Just wanted to remind everyone that this is not a debate about whether or not to have children! That will go nowhere and offend a lot of people. Let’s just focus on those who are already parents for this post. And if you do regret your children and post such, please don’t attack these people. Everyone please treat each other with respect and open-mindedness. You cannot judge another person without walking in their shoes.
Thanks for the responses so far, it’s interesting to read!
I love my son to death & would not trade him for anything. I just wish I would have picked a better “father”. But then if I had I wouldn’t have my “T”.
I’ve been here awhile and so I don’t have a problem being completely honest… flame me if you feel you must but here goes…..
With DS I never regretted or questioned having him. Oddly enough I was young, he was 100% unplanned, and I was in NO position to have a child. Needless to say he was a wonderful baby and I just loved that I had him. Even through a divorce and being a single parent I never thought I shouldn’t have had him or I had made a mistake.
This go round has been quite different and I’ve struggled off and on since getting my postive pregnancy test (I’m sure none of you would’ve EVER guessed that). Dear Daughter was 100% planned 7 years after DS and I’m in a wonderful supportive, stable marriage…. perfect to plan having a child right?… well like I said I’ve had bouts thinking I was crazy to actually SIGN UP to have another child off and on since about 6 weeks pregnant.
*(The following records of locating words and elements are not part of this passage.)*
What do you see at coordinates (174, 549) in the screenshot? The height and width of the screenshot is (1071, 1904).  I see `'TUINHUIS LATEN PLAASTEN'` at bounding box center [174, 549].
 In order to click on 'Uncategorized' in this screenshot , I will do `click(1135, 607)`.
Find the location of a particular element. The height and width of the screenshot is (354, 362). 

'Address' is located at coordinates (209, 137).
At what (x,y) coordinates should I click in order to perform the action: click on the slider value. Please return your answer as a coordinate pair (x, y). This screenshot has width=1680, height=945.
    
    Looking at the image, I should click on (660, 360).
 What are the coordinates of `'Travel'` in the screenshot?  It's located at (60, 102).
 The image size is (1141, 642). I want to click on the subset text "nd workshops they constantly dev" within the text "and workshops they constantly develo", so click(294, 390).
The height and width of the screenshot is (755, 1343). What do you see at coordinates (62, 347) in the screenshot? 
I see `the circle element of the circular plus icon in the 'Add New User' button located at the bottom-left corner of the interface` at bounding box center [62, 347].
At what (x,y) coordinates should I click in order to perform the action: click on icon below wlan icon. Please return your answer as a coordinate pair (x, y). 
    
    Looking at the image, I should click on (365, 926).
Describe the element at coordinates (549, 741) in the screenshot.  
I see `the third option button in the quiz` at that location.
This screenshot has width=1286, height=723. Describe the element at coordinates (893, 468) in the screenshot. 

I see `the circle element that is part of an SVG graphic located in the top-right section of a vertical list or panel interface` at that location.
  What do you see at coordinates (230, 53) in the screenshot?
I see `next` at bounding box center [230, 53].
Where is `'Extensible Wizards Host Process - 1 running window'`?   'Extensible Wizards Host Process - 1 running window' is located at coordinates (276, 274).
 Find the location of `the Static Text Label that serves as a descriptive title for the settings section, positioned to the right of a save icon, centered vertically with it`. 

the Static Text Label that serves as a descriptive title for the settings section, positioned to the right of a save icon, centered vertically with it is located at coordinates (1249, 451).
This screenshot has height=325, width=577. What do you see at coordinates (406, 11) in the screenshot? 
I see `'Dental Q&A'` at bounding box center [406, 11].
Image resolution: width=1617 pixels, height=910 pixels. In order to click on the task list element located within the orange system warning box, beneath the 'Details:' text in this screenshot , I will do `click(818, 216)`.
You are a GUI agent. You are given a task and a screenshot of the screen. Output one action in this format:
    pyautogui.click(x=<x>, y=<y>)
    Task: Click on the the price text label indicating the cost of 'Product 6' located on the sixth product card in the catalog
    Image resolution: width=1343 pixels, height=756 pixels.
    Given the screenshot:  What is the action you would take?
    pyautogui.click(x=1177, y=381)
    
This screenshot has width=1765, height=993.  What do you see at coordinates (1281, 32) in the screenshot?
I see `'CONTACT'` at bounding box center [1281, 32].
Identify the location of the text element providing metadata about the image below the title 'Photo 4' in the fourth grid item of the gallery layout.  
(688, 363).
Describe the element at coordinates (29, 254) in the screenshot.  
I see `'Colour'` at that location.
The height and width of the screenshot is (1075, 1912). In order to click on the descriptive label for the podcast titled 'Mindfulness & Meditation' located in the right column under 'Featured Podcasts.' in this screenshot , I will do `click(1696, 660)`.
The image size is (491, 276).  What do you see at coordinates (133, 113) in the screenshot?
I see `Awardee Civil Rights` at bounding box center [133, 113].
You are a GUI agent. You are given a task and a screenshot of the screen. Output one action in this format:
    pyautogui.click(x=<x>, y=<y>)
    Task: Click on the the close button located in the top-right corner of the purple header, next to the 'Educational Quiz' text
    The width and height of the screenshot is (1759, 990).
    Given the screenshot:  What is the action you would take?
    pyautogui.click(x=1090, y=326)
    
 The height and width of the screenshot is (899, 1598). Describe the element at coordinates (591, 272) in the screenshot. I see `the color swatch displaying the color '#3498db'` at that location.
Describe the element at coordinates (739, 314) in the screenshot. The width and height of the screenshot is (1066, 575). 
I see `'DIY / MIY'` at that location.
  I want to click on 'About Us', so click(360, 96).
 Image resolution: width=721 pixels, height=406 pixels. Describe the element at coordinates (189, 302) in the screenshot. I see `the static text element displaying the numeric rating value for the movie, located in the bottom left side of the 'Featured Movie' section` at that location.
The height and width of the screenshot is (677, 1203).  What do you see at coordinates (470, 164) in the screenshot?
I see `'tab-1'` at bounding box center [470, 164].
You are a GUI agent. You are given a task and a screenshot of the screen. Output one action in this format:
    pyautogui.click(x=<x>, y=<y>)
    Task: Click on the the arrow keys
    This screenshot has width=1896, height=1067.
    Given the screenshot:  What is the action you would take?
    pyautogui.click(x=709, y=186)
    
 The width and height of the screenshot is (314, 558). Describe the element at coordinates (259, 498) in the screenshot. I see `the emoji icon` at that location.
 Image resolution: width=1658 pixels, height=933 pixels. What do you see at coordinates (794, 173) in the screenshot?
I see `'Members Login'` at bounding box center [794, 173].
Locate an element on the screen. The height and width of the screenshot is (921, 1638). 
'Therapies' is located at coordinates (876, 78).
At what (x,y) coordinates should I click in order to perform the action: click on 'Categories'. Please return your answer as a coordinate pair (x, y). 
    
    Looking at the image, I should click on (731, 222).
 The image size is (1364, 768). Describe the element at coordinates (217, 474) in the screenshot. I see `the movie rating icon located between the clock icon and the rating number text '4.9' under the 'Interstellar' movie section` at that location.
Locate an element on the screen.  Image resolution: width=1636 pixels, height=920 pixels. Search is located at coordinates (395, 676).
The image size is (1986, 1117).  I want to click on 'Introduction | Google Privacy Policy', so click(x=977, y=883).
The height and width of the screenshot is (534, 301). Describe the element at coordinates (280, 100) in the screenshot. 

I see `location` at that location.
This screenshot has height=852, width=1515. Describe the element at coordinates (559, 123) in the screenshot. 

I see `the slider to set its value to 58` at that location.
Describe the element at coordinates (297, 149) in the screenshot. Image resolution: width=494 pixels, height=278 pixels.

And now that Dear Daughter is here and is NOT an easy baby, that’s definitely been inflamed.
I 100% love both my children and would have to be put in a looney bin if something ever happened to them, but having Dear Daughter and her being so much more “high needs” I’ve definitley asked myself what I was thinking and the thought of having more children (since DH and I wanted atleast 2 maybe 3) has almost completely gone out the window. I’ve been on the edge of thinking I have ppd, Dear Daughter is fussy most of the time, and every bit of my time has been taken up completely by just trying to keep her content…. which only makes me feel worse about what I’m not able to do for DS.
Would I feel like this if Dear Daughter was a more laid back baby?… idk. But I do know that having more than one child is COMPLETELY different than having just one and I’ve questioned where my logic was in adding to the responsibliity of having kids multiple times.
Flame me for being honest, but I have a hard time believing that there aren’t more moms that feel that strain atleast SOME of the time.
I think some people are missing the point of this post. It isn’t about whether you get frustrated with your child and get momentarily annoyed and wonder what if. It is about truly wanting or not wanting your child/children.
Huge difference there! All parents get frustrated, this goes beyond frustration though.
I gave birth to my one and only 23 years ago at the age of 18. At the time I thought I was too young, but I have been a single mom the whole time and my son has thrived. I was just telling a friend with a 3yr old that it only gets better. My son and I are the best of friends. We still hang out and play video games and watch the Big Bang Theory together. We never let the day end without saying I love you. I thank God for blessing me to be his mother all these years and I am honored to be friends with such a good man.